====== PROVIDED DATA ======

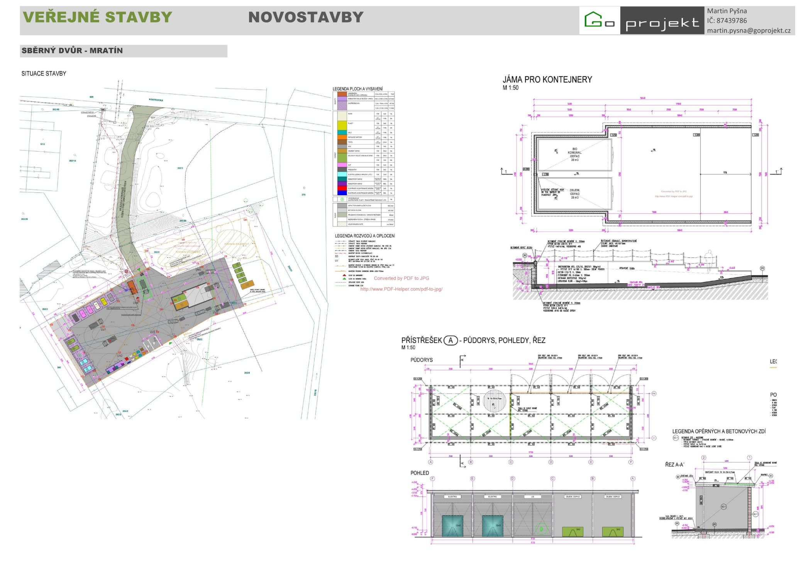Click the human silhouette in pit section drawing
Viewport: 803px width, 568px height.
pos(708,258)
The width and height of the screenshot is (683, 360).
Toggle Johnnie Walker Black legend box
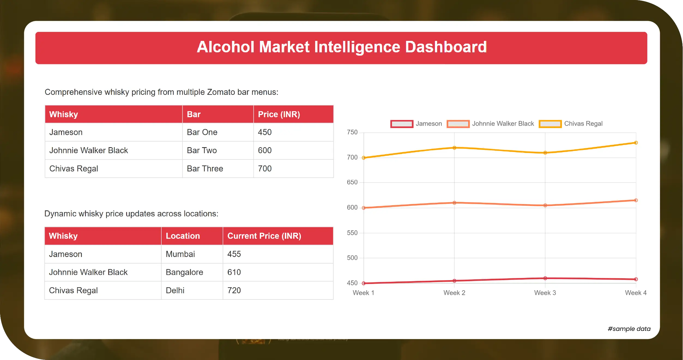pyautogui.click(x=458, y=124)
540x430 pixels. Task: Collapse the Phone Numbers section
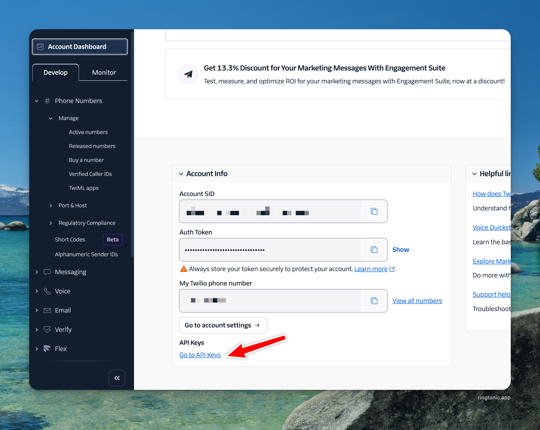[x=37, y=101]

======

PROBLEM TO SOLVE
Can you quote exactly, and only, the lines from the one containing "540x430 pixels. Task: Collapse" through the last line of the records above, keeping both ends and leaving out any pictures?

RESPONSE TO THIS EXERCISE
540x430 pixels. Task: Collapse the Phone Numbers section
[x=37, y=101]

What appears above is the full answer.